Теперь мне стало проще простого подвести точный итог: я оказался в положении заключенного. Впрочем, это фактически и не утаивалось от меня…
Мне прислали другого «адъютанта», помоложе первого и с более привлекательными методами «обхождения». Так, он пригласил меня в кино, и я с ним пошел. Кадры мелькали перед моими глазами, лишь на мгновения задерживая мое внимание. Мозг сверлила одна-единственная мысль: что они со мною сделают?

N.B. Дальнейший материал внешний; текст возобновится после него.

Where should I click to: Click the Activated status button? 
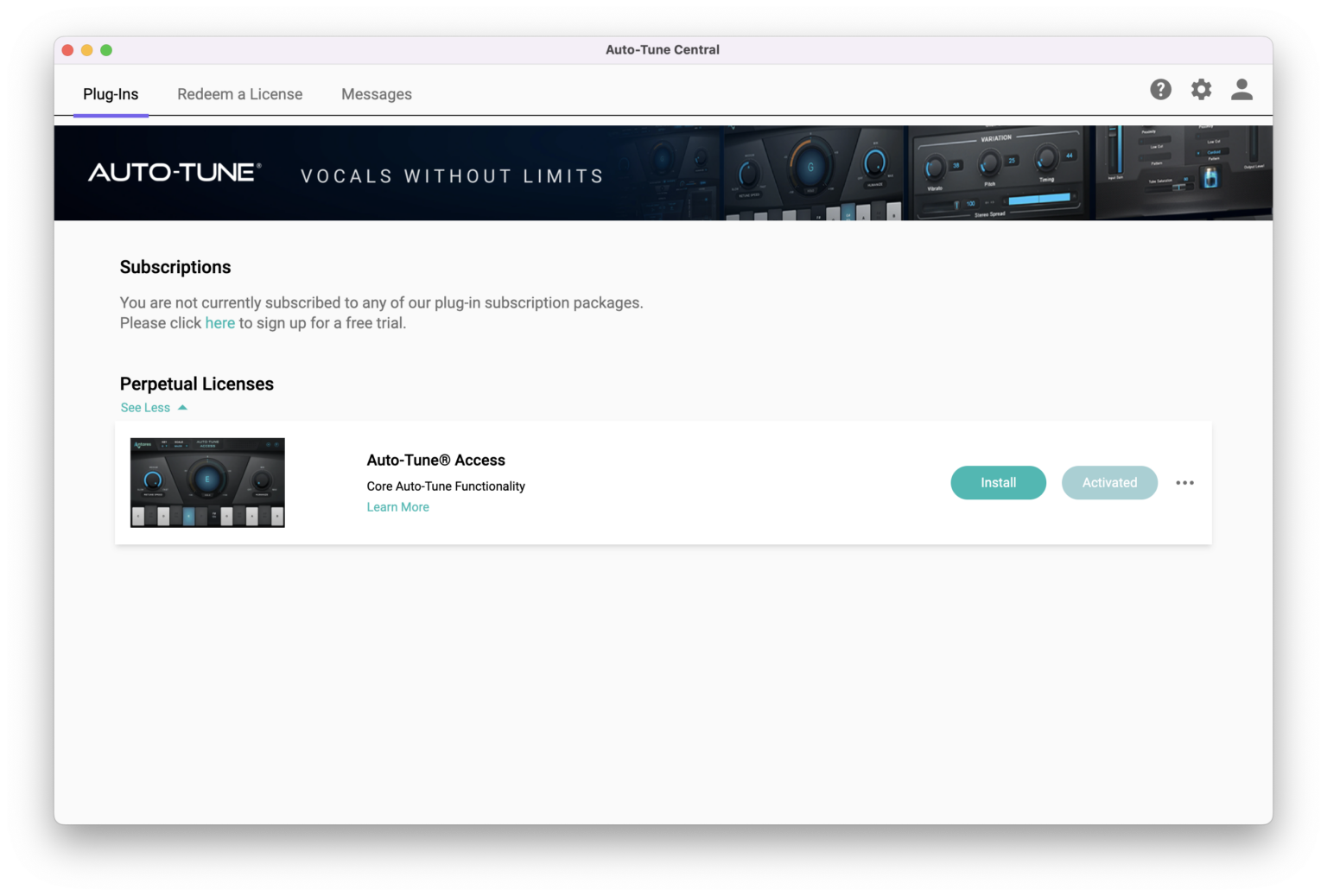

Через десять дней уже знакомая мне «тройка» вновь пришла пообедать со мной. Как и в первый раз, мне не пришлось заниматься какой-либо подготовкой к трапезе, ибо они опять щедро позаботились о яствах и выпивке.
Несмотря на обилие блюд и неиссякаемый поток водки, за столом царила какая-то натянутость.Им, несомненно, поручили допросить меня возможно подробнее. При нашей первой встрече они, видимо, вынесли не слишком благоприятное впечатление обо мне и теперь надеялись привести меня в более приподнятое расположение духа. Генерал НКВД первым попытался сломать лед:
– Что же вы все-таки собираетесь делать в дальнейшем? – спросил он меня.
– Я вам уже говорил: вернуться в Польшу, на мою родину. Но сперва хочу поговорить с Дирекцией!
Он покачал головой. Я и в самом деле вел себя, как неисправимый упрямец.
– Если вы, Отто, действительно так сильно привязаны к вашему прошлому, то с нами вам говорить о нем не придется! – сухо ответил он. – Этот разговор будет происходить в другом месте. (Последние слова он произнес с Особым выражением.) Вы меня поняли?
– Я вас очень хорошо понял и скажу вам откровенно: мне абсолютно безразлично, кто будет со мной беседовать на эту тему!
Это было слишком. Генерал встал и, не откланявшись, вышел, сопровождаемый своими спутниками. Готов биться об заклад, что он тут же доложил «наверх» обо мне. Своим поведением я сам себе как бы вынес приговор: претендовать на получение объяснений от руководства Центра и мечтать только о возвращении в любимую Польшу – вот уж поистине абсурдные, ни с чем не соразмерные и непростительные притязания… Я заметил, что мы почти не притронулись к аппетитным блюдам, украшавшим стол…
Прошла еще одна спокойная ночь. На другой день я стал готовить себя к худшему. «Будь что будет!» – сказал я себе.
Вскоре ко мне явился незнакомый полковник, и я едва не выпалил: «Входите! Я вас ожидал…»
– Вам нужно переменить квартиру, – проговорил он.
Я прикусил язык, чтобы не спросить у него, отапливается ли моя новая квартира и толстые ли там решетки на окнах. Собрав свои вещички, я последовал за ним. Мы сели в машину и поехали, не сказав друг другу ни слова. Уже стемнело, но я достаточно хорошо знал Москву, чтобы определить направление, в котором мы следовали… Мы въехали на площадь Дзержинского, и мои последние сомнения – если они еще оставались – рассеялись: ибо именно на этой площади и возвышается небезызвестное здание «Лубянки»…
За нами сомкнулись массивные створки дверей первого подъезда, и мы очутились перед второй, пока еще закрытой дверью. Мой полковник, не отходивший от меня ни на шаг и по-прежнему молчаливый, нажал на кнопку звонка и сквозь прорезь в двери обменялся с кем-то несколькими словами. Дверь отворилась, и мы вошли в приемную этого благородного учреждения. Полковник достал какую-то бумажку из кармана и предъявил ее дежурному офицеру. Тот сразу подписал ее. Затем полковник повернулся ко мне. К моему изумлению, он простился со мною долгим, сердечным рукопожатием. Несколько секунд он оставался недвижимым. В его глазах блестели слезы (могу подтвердить это под присягой). Наконец он удалился.
Я огляделся. Вдруг мне почудилось, будто я нахожусь в самом центре какого-то огромного, туманного облака. Но сознание реально происходящего быстро возобладало и ошеломило: я был заключенным. Я был арестантом на Лубянке!